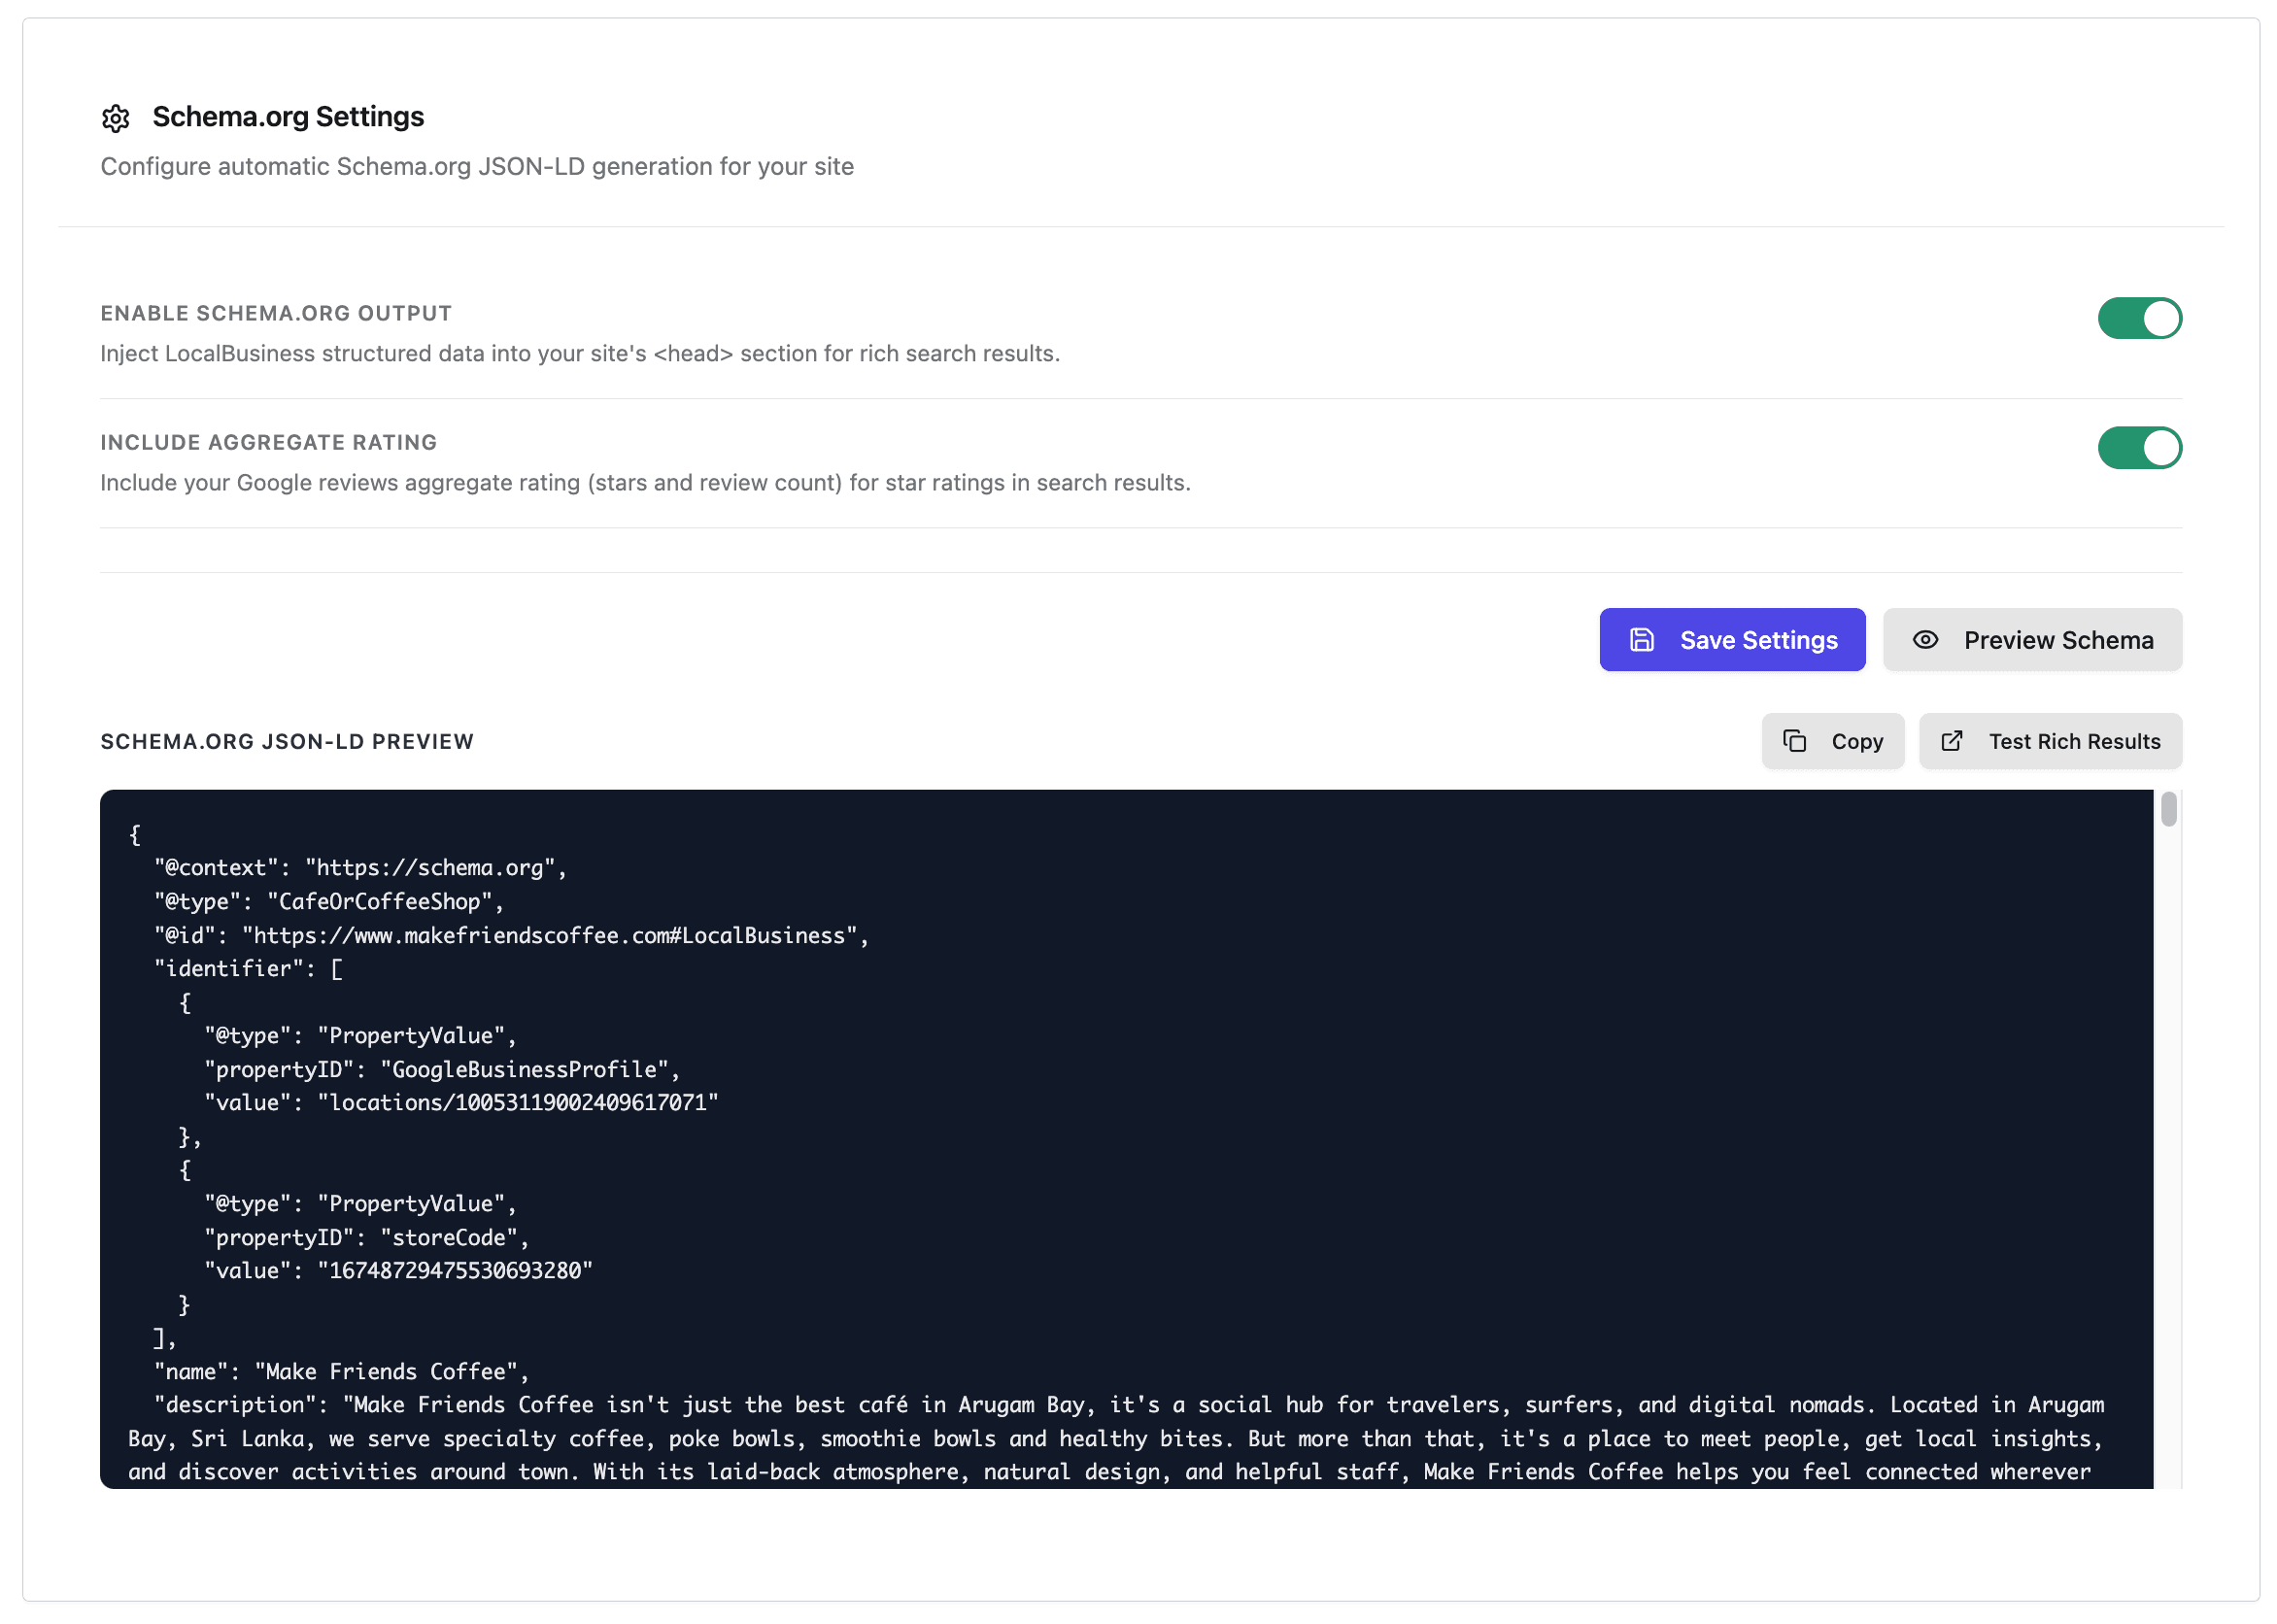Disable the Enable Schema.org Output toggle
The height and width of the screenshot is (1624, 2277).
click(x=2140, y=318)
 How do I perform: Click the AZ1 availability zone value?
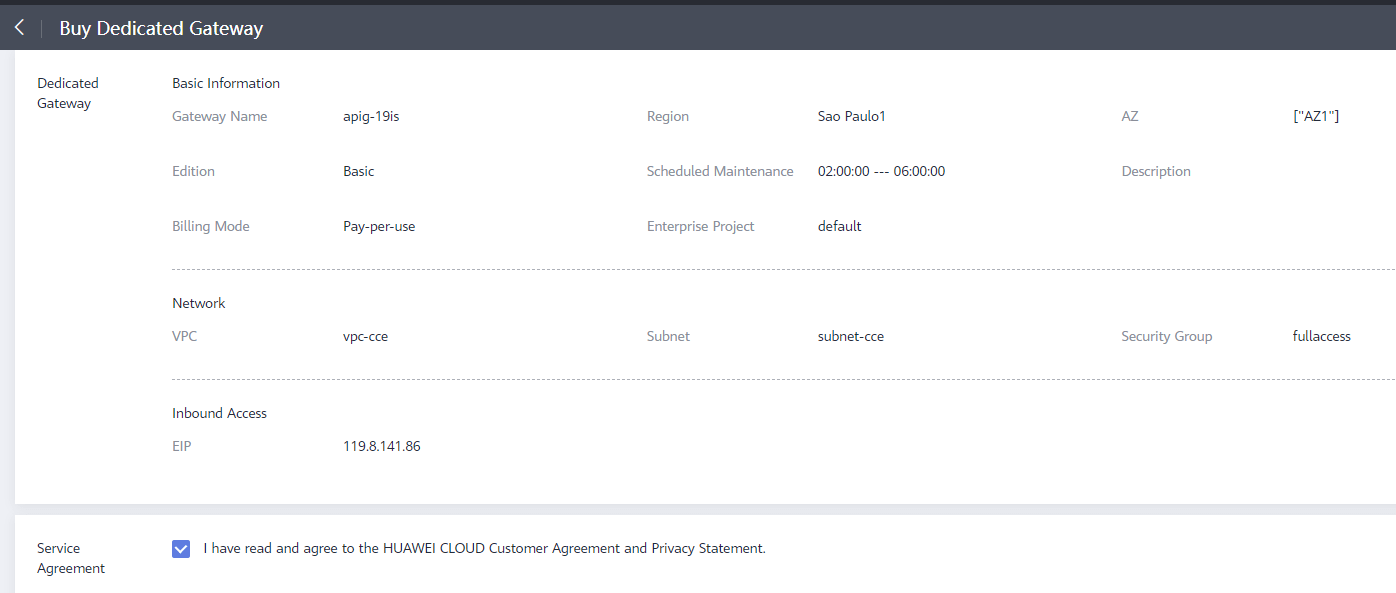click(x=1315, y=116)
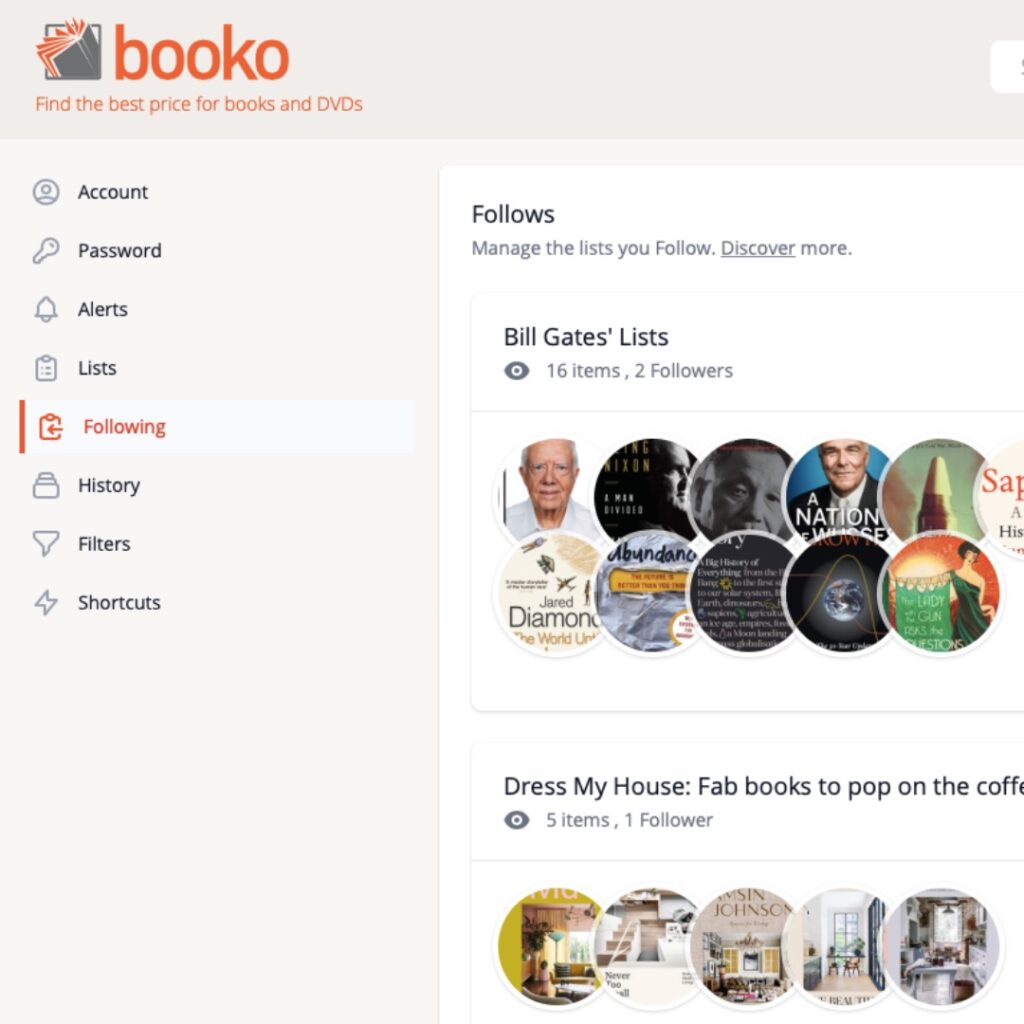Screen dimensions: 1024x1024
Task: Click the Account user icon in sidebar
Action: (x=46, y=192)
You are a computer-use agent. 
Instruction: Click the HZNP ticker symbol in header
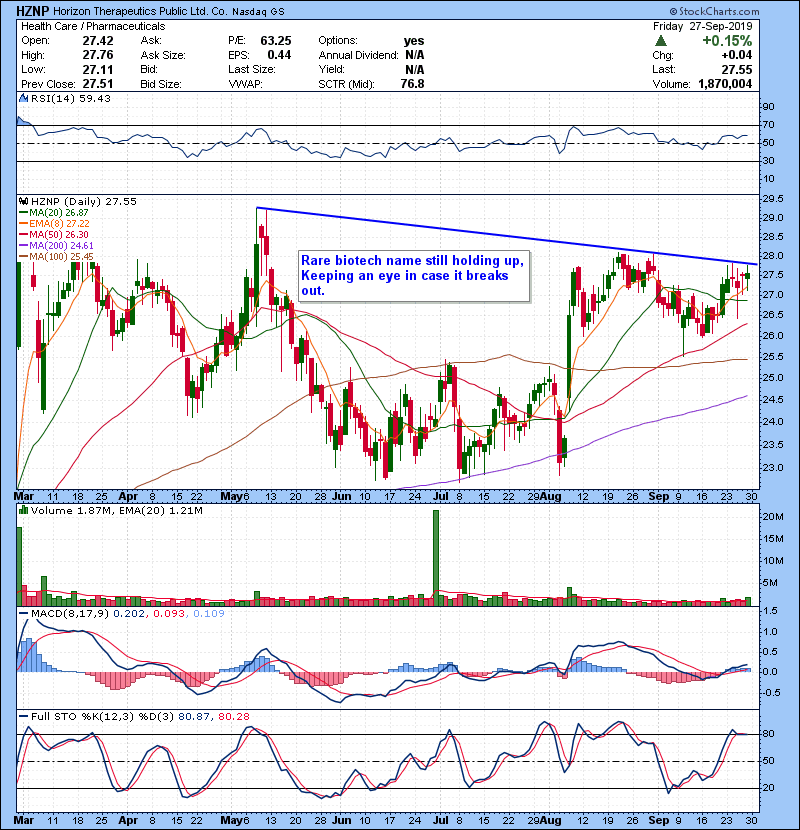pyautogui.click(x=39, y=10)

━━━━━━━━━━

Task directions = Lines from the one with "How do I perform: Click" through the final line of the listing above: copy them exactly, both ends included, and omit every picture.

The answer =
 How do I perform: Click the AZ1 availability zone value?
click(x=1315, y=116)
Screen dimensions: 1024x1024
Task: Click the Account user icon in sidebar
Action: (x=46, y=192)
You are a computer-use agent. 
Instruction: Click the HZNP ticker symbol in header
pyautogui.click(x=39, y=10)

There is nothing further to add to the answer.